PROBLEM TO SOLVE
Where the line containing "Click the Действия column header" appears, start copying; continue through the last line below and copy nothing else.

EXERCISE MATERIAL
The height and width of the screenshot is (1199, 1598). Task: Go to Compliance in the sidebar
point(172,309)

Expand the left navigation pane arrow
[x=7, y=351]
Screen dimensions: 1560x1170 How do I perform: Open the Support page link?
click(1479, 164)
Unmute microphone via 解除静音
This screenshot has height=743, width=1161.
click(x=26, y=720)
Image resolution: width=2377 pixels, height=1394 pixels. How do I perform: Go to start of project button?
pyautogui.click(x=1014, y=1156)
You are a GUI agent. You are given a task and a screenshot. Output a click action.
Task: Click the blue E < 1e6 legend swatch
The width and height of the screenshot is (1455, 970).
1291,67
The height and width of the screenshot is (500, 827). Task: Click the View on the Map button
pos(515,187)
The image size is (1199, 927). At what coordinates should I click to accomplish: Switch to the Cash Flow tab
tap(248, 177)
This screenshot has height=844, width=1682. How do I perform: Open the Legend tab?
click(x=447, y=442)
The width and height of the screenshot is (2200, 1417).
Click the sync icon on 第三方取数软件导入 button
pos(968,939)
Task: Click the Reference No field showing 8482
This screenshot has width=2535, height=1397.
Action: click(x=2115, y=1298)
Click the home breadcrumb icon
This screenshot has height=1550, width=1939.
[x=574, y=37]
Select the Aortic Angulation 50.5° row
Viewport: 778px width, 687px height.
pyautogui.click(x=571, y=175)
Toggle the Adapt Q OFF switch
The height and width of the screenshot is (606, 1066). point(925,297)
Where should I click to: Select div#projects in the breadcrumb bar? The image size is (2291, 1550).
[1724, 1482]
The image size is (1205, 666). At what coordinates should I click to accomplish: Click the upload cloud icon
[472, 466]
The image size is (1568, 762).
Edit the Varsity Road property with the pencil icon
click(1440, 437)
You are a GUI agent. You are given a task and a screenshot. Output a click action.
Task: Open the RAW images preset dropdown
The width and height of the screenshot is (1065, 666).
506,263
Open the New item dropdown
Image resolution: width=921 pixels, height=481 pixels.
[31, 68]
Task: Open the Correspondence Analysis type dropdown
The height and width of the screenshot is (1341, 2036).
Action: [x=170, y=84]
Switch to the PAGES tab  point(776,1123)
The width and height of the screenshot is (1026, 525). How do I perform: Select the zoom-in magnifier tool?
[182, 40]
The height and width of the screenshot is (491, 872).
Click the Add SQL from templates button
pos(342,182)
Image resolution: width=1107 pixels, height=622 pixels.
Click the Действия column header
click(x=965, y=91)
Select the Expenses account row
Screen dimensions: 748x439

RESPONSE TO THIS TASK
Click the Действия column header
click(x=965, y=91)
Select the Expenses account row
Screen dimensions: 748x439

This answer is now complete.